Bait and Switch: Human Rights and U.S. Foreign Policy. By
Julie A. Mertus. New York: Routledge, 2004. 320p. $75.00 cloth, $19.95
paper.
In her timely book, Julie Mertus argues that the United States is one
of the world's leading architects and promoters of international
human rights. However, the United States, much like an unscrupulous car
dealer, “uses its wealth and influence to mislead other states about
its commitment to the human rights framework, appearing as universalist
when actually it is applying double-standards” (p. 210). In other
words, the United States relies on one set of human rights standards for
itself and another set of standards to judge other states. Mertus starts
out her project hoping to discover that human rights norms have become
“deeply embedded,” “institutionalized,” or
“internalized” into the U.S. foreign policy framework.

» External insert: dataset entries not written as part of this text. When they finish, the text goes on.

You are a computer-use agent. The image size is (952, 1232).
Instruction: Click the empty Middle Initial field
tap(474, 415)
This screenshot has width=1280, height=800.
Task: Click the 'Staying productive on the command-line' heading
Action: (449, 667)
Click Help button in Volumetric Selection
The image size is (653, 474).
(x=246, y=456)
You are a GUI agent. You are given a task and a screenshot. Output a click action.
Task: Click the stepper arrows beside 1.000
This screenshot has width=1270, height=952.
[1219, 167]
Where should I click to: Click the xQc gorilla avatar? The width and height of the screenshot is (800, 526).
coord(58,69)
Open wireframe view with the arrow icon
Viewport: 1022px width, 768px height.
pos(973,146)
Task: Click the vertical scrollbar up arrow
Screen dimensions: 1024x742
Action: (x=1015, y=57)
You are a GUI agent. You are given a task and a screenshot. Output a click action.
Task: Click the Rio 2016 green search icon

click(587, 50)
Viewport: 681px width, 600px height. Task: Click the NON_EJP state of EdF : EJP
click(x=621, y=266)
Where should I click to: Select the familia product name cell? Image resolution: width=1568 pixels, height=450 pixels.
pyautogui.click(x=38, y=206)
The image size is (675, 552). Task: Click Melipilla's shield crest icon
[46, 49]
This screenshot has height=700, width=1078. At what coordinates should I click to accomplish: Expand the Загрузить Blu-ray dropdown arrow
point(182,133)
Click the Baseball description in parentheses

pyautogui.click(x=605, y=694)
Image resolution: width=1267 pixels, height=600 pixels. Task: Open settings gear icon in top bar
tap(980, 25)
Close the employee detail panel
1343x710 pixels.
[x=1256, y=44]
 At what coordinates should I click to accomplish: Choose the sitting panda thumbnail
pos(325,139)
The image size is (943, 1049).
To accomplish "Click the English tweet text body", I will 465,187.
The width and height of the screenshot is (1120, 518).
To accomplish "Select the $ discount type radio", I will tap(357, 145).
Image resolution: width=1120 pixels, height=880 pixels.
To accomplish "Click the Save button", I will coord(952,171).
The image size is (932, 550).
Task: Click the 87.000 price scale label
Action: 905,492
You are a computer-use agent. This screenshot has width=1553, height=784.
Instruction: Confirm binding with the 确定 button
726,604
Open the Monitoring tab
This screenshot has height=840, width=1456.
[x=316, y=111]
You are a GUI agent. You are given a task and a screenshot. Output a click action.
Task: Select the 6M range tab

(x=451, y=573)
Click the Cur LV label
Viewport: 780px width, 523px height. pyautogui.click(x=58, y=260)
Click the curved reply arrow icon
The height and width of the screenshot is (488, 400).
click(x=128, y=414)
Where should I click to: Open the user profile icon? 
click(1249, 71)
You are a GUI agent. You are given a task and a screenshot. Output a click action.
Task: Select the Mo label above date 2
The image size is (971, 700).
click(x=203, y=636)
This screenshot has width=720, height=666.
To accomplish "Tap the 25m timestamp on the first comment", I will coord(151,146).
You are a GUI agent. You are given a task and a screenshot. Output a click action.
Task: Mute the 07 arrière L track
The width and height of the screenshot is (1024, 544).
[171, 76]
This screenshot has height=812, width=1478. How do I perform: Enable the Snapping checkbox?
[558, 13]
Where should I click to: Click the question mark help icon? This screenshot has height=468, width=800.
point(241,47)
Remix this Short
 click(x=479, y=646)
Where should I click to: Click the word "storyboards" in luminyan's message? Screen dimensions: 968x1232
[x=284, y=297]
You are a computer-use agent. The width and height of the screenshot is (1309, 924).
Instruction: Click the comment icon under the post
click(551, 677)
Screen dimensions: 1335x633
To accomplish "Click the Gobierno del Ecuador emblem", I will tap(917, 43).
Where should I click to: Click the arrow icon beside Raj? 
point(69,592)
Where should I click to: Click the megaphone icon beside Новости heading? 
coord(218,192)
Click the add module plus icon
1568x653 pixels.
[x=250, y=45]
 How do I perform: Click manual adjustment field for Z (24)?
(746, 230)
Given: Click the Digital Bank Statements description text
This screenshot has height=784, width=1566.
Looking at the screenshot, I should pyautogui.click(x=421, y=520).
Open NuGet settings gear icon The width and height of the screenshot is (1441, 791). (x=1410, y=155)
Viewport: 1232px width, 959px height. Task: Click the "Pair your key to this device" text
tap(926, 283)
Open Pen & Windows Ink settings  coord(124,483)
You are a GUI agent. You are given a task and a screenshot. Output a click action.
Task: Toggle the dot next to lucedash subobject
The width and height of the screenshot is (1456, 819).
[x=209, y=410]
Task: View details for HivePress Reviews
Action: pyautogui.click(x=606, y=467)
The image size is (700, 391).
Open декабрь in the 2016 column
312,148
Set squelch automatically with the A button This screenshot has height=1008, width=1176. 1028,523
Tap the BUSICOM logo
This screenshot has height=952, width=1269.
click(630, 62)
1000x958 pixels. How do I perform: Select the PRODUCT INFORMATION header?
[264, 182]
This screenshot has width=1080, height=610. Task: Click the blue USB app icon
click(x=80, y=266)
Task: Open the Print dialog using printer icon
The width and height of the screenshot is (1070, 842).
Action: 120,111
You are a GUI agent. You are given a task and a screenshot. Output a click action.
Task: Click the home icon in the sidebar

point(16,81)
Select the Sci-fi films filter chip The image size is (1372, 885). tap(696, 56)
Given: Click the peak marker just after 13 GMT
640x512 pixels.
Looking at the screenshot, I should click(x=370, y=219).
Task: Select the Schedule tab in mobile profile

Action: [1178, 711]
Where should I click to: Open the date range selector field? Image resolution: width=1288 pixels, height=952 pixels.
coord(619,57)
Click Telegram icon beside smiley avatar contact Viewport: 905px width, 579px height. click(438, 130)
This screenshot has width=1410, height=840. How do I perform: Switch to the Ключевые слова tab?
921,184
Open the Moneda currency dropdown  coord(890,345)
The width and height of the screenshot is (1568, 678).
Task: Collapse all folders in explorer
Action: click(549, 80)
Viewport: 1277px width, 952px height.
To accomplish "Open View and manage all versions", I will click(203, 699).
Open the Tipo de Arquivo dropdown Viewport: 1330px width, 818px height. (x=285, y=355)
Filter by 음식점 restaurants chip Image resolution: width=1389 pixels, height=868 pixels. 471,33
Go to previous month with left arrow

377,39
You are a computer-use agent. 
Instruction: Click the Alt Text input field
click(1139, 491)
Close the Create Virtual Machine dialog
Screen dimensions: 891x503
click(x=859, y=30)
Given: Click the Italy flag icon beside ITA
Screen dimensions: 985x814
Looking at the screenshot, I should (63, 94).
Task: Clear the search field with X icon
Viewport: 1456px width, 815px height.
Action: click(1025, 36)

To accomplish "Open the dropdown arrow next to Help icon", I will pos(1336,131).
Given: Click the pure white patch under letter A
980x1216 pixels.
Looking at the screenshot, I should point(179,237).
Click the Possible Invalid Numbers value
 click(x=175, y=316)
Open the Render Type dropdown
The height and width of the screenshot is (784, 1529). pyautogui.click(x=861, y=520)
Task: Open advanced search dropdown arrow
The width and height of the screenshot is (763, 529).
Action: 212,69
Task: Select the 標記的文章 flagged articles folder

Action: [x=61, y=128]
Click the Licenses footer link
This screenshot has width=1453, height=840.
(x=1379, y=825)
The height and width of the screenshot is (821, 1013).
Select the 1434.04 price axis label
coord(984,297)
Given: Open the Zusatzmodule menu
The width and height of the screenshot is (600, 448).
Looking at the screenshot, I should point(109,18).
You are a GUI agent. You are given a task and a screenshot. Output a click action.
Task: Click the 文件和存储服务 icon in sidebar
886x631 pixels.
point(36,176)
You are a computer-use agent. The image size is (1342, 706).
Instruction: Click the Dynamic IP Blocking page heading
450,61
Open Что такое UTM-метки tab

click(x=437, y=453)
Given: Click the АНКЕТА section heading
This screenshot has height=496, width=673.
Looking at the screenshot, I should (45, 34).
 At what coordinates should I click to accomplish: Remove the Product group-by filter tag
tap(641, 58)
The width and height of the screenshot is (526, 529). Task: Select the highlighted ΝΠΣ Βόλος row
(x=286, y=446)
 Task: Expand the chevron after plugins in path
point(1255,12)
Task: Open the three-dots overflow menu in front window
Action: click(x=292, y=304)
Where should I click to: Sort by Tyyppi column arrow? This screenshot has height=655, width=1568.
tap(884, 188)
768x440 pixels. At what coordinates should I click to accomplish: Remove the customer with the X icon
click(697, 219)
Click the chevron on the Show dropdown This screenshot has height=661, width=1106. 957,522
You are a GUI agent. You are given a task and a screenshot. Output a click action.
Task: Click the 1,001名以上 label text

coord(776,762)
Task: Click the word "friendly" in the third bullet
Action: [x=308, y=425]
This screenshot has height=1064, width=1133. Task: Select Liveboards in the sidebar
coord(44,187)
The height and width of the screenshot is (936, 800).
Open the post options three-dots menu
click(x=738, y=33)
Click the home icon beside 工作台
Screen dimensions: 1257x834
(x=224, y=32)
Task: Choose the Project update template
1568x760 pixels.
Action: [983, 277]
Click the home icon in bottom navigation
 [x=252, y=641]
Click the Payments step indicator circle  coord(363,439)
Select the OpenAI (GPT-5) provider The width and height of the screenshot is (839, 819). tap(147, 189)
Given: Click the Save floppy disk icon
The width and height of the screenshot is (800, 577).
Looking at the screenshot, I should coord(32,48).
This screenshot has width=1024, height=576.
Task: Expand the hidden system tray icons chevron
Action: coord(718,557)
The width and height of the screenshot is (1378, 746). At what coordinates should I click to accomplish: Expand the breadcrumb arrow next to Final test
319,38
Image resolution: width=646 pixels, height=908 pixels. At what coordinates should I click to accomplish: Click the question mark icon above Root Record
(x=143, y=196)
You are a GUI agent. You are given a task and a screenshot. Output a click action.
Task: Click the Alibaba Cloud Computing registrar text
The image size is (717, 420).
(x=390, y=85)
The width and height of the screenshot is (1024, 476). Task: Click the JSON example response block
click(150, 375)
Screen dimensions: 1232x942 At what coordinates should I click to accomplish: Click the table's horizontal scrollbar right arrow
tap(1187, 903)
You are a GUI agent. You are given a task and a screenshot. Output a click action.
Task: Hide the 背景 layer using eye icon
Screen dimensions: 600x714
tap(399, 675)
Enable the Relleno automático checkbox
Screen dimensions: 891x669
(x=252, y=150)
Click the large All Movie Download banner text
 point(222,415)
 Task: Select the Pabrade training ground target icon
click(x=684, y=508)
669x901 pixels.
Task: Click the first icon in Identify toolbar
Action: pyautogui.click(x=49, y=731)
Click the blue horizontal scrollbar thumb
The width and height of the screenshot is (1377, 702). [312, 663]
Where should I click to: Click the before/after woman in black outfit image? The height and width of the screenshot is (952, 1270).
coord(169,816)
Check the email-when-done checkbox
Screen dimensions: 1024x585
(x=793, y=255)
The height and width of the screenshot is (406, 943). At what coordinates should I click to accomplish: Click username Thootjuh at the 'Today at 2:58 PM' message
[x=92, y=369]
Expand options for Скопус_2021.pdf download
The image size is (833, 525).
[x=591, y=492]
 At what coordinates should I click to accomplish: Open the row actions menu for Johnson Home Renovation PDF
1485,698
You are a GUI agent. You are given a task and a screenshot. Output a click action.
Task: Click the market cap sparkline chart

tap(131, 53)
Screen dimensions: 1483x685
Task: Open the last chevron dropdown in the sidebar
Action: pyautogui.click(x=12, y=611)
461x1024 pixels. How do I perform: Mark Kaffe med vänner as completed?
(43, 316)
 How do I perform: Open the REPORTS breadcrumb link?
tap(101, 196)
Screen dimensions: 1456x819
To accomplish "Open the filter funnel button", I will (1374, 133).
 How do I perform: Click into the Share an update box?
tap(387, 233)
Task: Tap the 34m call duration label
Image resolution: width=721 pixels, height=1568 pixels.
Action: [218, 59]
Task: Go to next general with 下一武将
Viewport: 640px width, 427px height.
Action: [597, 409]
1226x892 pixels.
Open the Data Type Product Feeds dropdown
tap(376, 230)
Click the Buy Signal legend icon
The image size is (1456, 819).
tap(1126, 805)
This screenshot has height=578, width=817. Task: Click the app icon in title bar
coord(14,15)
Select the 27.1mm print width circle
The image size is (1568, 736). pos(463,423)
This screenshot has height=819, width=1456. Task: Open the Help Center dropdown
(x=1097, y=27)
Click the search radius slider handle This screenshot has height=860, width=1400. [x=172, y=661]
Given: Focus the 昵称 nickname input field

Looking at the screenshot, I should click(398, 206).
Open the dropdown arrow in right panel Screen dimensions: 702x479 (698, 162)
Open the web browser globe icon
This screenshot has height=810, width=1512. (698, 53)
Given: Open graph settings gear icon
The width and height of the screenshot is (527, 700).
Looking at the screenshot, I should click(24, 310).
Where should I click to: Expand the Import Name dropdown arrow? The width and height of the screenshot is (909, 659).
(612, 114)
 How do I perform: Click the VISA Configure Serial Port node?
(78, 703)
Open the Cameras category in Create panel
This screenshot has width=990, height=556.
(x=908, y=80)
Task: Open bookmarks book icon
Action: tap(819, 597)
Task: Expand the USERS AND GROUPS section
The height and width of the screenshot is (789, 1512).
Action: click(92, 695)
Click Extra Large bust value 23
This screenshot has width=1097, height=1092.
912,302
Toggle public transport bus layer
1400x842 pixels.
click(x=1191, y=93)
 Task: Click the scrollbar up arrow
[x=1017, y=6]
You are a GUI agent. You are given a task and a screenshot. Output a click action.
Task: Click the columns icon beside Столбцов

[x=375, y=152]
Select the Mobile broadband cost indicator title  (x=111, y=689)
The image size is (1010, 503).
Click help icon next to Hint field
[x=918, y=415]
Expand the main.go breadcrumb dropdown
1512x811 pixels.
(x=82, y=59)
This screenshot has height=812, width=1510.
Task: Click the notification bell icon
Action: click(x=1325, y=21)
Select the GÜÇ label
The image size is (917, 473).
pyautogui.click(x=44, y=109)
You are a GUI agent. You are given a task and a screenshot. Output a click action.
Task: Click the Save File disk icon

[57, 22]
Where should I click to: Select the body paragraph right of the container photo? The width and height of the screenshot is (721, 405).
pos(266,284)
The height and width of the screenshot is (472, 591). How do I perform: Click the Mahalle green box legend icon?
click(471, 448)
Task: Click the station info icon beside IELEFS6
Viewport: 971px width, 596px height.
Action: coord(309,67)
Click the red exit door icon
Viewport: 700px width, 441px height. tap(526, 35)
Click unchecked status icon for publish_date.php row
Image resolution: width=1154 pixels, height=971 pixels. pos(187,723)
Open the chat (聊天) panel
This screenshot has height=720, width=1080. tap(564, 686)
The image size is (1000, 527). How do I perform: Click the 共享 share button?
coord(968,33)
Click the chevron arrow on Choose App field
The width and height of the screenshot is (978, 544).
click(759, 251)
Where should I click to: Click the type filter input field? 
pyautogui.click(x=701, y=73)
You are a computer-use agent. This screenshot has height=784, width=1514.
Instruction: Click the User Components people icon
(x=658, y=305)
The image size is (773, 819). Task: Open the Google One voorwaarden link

Instead, she finds that both the executive branch and the Defense
Department routinely override human rights concerns in favor of
instrumental foreign policy gains. This American exceptionalism or
exemptionalism of excusing itself from institutions and norms that it
establishes and purports to follow has prevented human rights norms from
fully embedding themselves into U.S. foreign policy. Mertus points to an
inherent ambivalence and structural inability of the United States to
actually follow through on its very own human rights goals. She finds some
evidence to suggest that it indeed does respect and value human rights,
but there is strong counterevidence to suggest that it is not able to
actually translate human rights aspirations to meaningful policies.